Required work: Beginning with the line containing "Task: Click the upper" and ending with the last line of the entries below, copy each line exactly and nothing else.

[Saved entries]

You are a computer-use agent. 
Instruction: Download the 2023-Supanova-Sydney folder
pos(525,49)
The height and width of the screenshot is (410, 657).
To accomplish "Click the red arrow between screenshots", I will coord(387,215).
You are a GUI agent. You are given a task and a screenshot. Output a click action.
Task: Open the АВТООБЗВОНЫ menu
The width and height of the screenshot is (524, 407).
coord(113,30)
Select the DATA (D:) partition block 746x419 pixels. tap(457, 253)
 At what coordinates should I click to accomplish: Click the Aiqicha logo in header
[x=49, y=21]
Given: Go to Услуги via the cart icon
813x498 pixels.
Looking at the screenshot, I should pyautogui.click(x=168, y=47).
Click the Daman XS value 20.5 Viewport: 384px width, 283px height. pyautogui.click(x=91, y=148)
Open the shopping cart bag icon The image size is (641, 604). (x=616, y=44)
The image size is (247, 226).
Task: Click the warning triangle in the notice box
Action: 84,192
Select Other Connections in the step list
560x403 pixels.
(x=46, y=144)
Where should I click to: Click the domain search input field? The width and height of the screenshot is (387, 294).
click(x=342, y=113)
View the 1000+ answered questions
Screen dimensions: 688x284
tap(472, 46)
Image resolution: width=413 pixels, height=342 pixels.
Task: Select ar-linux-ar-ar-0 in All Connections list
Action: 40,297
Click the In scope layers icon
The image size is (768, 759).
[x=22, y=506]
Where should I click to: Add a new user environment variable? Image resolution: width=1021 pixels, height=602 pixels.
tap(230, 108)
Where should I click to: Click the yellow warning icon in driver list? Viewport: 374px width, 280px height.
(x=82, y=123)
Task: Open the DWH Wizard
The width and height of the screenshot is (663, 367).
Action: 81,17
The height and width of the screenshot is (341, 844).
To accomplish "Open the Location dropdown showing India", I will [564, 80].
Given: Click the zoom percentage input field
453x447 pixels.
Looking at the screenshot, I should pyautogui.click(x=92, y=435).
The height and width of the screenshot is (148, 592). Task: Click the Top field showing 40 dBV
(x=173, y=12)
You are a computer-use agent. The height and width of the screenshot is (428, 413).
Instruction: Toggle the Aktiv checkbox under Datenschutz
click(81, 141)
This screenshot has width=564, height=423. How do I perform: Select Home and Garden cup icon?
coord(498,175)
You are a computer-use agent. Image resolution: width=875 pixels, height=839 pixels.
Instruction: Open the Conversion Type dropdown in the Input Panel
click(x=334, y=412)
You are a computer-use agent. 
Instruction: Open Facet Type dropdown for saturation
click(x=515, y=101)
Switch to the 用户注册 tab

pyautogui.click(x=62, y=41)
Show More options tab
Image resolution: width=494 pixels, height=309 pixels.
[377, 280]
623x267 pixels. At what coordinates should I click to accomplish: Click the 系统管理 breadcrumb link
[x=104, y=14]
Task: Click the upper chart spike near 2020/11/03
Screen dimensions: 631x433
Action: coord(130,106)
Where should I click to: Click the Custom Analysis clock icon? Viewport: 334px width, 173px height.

Answer space:
Task: Click the upper chart spike near 2020/11/03
Screen dimensions: 631x433
Action: coord(130,106)
Where should I click to: Click the Custom Analysis clock icon? Viewport: 334px width, 173px height.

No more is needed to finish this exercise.